• _PROBLEM TO SOLVE_
Range to output from the entries below: the line containing "Given: Seek using the red progress bar" through the line containing "Task: Click the QTMA6". Set it down exactly, ends included, nothing else.

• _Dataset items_
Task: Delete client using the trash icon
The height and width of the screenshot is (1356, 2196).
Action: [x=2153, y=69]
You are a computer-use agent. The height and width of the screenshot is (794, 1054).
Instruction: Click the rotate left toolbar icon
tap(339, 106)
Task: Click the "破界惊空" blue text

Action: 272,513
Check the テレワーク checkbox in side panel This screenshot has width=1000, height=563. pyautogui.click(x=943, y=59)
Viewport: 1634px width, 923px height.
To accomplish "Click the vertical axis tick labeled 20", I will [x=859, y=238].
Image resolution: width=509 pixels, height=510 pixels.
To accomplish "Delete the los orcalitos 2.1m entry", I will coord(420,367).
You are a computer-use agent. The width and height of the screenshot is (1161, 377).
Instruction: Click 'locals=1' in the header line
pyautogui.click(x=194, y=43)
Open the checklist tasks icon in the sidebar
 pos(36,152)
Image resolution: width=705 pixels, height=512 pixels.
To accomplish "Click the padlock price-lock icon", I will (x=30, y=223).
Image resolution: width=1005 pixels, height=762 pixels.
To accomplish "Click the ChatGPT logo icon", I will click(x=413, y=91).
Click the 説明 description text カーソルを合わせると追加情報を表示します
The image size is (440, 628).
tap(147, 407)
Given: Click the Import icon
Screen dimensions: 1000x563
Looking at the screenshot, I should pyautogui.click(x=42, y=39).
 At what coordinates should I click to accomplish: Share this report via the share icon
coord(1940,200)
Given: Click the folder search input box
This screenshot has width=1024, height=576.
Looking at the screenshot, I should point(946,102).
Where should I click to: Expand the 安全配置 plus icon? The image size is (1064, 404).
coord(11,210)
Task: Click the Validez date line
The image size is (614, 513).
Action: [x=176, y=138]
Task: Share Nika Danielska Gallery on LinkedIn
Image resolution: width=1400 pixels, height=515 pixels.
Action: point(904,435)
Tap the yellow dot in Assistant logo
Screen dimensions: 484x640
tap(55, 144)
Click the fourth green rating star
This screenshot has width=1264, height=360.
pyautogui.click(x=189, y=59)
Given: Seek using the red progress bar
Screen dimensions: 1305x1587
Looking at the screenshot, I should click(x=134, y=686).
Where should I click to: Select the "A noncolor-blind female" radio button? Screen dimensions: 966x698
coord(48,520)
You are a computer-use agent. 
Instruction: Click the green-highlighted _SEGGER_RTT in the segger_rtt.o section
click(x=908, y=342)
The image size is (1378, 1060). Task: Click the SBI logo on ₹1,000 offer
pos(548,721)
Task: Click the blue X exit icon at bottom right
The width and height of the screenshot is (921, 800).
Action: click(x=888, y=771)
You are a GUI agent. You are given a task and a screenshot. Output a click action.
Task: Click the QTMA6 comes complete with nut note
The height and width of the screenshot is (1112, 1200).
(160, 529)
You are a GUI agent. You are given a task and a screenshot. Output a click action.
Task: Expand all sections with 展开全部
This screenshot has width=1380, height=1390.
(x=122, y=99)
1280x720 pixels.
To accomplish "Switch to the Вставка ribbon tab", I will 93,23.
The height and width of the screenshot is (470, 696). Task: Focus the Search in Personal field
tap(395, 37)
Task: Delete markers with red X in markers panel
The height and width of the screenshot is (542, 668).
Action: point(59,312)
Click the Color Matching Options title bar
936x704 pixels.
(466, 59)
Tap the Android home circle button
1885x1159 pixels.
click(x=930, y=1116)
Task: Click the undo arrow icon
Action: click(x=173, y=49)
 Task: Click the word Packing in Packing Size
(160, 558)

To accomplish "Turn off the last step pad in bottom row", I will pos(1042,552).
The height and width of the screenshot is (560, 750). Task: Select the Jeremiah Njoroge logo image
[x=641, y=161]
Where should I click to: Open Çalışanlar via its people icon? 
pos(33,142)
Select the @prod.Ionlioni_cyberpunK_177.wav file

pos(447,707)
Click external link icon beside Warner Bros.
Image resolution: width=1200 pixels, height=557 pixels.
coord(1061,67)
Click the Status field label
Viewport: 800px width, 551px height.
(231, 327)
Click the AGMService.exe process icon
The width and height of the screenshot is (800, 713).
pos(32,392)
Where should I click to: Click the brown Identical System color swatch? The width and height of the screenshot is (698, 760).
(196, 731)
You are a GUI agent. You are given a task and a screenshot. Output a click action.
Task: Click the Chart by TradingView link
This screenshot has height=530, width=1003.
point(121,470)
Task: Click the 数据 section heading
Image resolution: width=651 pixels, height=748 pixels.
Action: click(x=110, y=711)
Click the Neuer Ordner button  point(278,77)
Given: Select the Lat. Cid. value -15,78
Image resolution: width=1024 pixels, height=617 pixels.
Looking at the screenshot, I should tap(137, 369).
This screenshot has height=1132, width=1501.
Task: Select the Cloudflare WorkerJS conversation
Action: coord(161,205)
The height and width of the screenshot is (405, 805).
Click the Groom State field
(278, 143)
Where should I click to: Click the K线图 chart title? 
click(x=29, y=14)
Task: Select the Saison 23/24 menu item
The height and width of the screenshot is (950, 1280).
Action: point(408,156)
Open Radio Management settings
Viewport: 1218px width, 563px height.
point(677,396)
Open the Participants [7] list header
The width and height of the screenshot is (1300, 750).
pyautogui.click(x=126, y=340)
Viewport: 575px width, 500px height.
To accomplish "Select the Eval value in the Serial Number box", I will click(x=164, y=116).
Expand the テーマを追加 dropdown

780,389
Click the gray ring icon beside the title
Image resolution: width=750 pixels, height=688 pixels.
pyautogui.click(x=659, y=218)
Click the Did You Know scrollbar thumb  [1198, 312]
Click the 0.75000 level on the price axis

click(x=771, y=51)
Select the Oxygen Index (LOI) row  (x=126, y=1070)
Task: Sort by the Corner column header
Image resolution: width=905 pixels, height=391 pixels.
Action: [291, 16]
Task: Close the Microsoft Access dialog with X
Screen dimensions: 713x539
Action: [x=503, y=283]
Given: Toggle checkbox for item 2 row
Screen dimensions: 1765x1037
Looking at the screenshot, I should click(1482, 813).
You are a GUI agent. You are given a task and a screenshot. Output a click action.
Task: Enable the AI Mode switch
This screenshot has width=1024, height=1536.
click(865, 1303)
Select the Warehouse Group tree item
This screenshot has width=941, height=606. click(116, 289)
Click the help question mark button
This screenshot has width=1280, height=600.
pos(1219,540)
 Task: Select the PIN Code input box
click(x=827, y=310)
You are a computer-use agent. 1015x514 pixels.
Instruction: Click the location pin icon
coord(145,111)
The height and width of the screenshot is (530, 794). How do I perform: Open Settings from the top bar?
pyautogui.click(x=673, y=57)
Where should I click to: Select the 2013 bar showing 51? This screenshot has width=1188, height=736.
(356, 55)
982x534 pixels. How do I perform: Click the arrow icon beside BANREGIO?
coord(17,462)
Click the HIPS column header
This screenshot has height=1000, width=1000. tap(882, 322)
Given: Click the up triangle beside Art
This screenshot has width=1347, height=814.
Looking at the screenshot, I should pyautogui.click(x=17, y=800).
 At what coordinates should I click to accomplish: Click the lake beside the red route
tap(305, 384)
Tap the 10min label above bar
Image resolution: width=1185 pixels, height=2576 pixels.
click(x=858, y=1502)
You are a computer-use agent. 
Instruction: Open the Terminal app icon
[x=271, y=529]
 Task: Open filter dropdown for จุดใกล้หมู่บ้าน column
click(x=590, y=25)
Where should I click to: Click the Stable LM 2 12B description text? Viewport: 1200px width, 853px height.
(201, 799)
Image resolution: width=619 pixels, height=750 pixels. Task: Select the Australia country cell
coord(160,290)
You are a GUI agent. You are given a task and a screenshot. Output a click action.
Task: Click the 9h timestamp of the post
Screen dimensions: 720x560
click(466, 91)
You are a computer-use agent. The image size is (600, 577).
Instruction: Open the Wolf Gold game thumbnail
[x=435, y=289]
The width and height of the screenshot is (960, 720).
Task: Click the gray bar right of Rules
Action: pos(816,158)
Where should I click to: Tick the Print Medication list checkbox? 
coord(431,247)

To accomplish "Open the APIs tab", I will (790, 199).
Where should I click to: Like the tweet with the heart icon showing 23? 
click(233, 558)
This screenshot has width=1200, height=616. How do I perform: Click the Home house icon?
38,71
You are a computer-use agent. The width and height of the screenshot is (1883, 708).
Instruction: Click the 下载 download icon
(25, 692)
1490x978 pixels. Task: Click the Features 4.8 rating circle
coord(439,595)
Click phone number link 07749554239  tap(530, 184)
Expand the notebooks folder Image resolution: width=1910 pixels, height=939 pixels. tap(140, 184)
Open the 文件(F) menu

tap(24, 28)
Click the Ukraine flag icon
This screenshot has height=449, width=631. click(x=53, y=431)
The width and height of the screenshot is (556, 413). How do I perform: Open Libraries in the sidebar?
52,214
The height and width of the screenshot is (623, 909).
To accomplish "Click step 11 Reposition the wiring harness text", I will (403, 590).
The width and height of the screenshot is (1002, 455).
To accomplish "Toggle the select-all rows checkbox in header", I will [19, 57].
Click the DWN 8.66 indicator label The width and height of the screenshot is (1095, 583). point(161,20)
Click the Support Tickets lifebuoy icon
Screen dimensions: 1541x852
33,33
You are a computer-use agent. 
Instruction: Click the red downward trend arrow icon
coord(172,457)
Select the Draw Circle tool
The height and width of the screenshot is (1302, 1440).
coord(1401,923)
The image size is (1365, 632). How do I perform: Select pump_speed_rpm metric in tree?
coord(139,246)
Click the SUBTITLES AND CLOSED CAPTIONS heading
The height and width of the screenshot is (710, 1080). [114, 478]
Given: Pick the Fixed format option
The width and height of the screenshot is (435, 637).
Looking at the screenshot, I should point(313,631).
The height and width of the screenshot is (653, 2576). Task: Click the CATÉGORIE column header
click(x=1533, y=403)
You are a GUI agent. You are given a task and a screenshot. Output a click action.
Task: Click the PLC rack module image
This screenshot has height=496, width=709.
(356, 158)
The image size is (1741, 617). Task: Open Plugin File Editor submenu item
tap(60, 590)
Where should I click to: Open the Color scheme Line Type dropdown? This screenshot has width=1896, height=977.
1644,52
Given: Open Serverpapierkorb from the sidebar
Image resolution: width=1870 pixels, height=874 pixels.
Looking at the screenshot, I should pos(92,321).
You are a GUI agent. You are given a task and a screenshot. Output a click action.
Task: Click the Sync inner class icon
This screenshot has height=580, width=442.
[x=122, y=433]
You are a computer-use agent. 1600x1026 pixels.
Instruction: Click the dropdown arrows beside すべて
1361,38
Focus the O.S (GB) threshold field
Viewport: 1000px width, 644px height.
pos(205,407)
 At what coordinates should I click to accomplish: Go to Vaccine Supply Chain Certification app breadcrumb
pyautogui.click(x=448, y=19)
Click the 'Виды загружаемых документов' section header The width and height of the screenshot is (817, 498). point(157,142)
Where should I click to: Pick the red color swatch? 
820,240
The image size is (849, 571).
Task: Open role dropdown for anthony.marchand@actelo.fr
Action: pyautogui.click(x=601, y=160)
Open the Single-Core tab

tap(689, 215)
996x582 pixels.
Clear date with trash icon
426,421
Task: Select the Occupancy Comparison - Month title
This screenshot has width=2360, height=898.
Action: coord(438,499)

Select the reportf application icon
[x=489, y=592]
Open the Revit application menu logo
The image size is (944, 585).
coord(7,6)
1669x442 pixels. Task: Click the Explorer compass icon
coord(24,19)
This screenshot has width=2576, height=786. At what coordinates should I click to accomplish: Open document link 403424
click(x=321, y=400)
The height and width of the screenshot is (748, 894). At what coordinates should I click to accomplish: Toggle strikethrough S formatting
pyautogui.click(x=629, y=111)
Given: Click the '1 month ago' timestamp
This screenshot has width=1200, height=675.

• _FINISHED TASK_
Given: Seek using the red progress bar
Screen dimensions: 1305x1587
Looking at the screenshot, I should click(x=134, y=686).
Where should I click to: Select the "A noncolor-blind female" radio button? Screen dimensions: 966x698
coord(48,520)
You are a computer-use agent. 
Instruction: Click the green-highlighted _SEGGER_RTT in the segger_rtt.o section
click(x=908, y=342)
The image size is (1378, 1060). Task: Click the SBI logo on ₹1,000 offer
pos(548,721)
Task: Click the blue X exit icon at bottom right
The width and height of the screenshot is (921, 800).
Action: click(x=888, y=771)
You are a GUI agent. You are given a task and a screenshot. Output a click action.
Task: Click the QTMA6 comes complete with nut note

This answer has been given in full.